Every line below must be copied as written, except for pictures.
====== Data in this exercise ======
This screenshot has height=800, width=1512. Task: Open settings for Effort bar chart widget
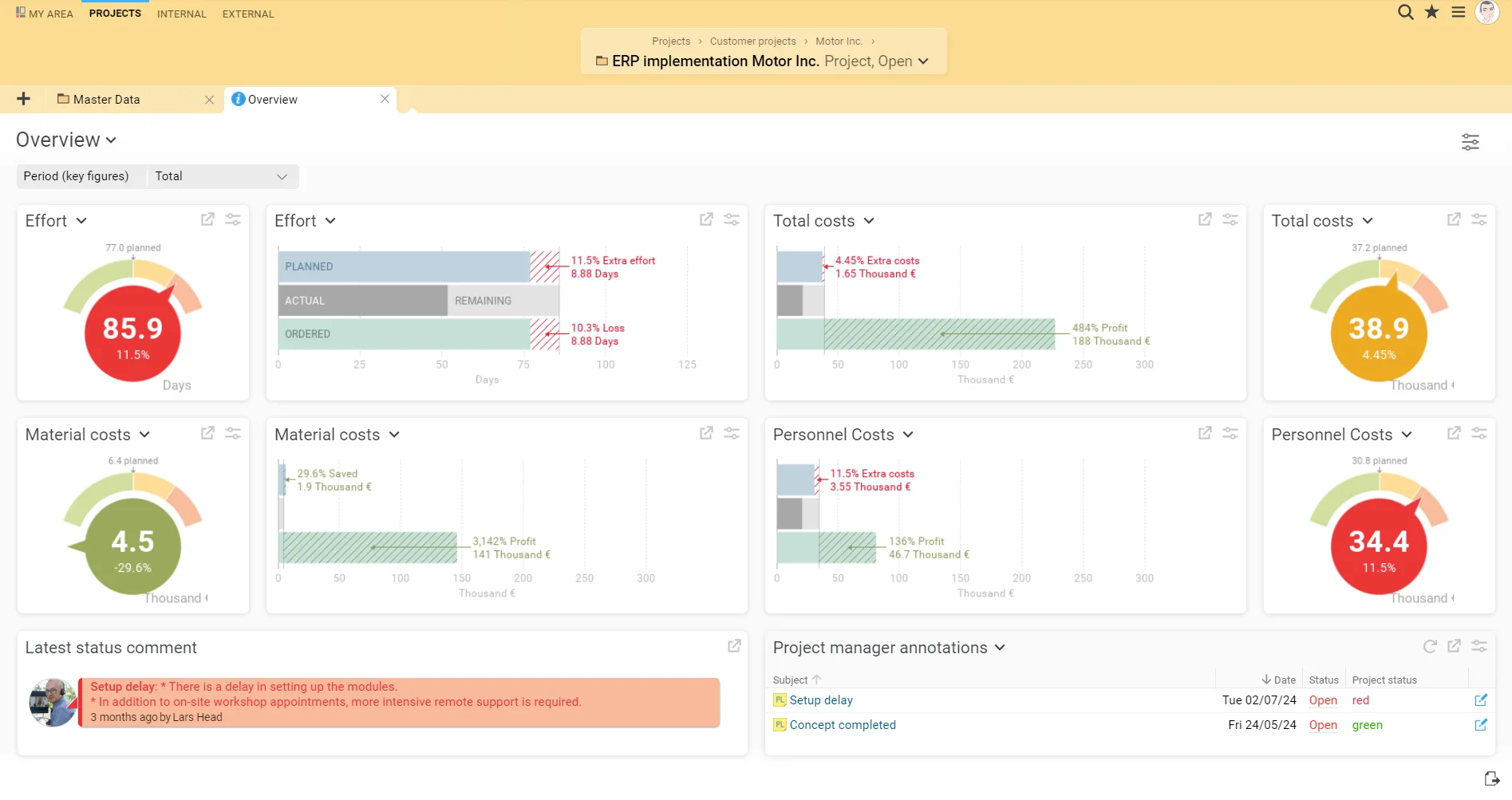pyautogui.click(x=731, y=219)
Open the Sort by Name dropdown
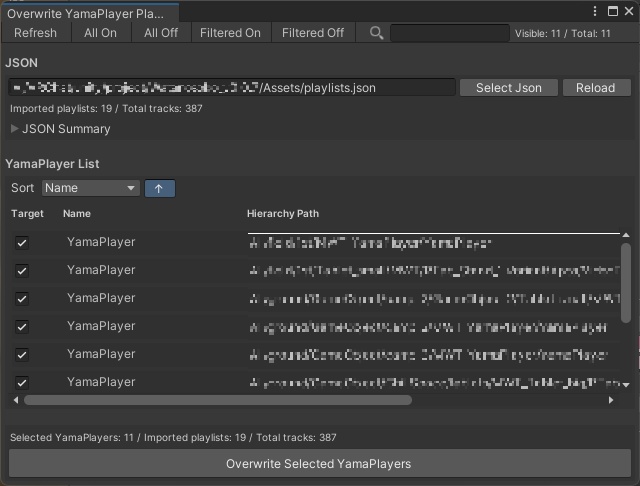 [x=91, y=188]
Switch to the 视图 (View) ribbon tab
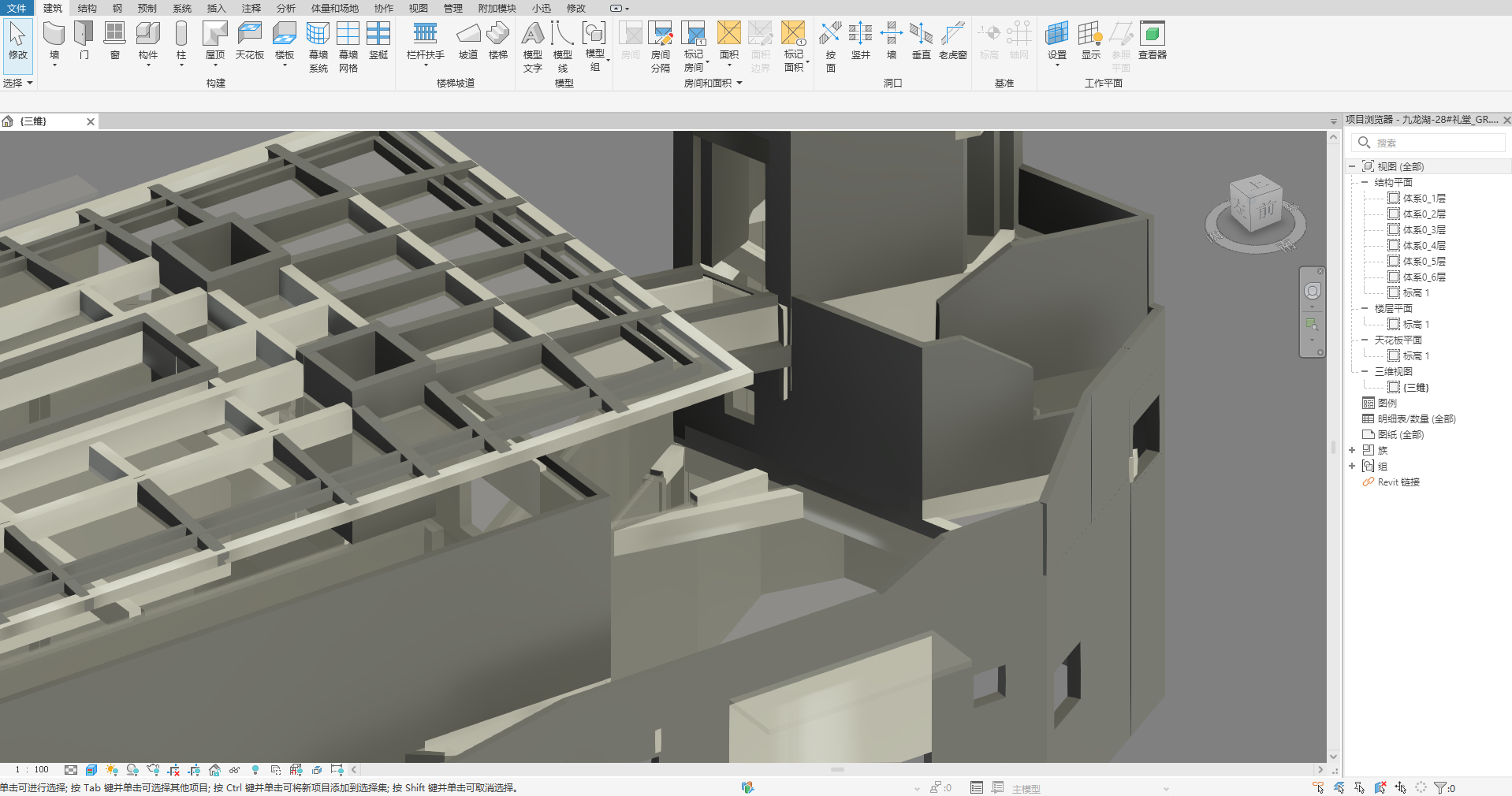Screen dimensions: 1512x796 pyautogui.click(x=418, y=8)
======
### [Response to this exercise]
This screenshot has height=800, width=1512. Task: Open settings for Effort bar chart widget
pyautogui.click(x=731, y=219)
Open the Sort by Name dropdown
 [x=91, y=188]
Switch to the 视图 (View) ribbon tab
Screen dimensions: 1512x796 pyautogui.click(x=418, y=8)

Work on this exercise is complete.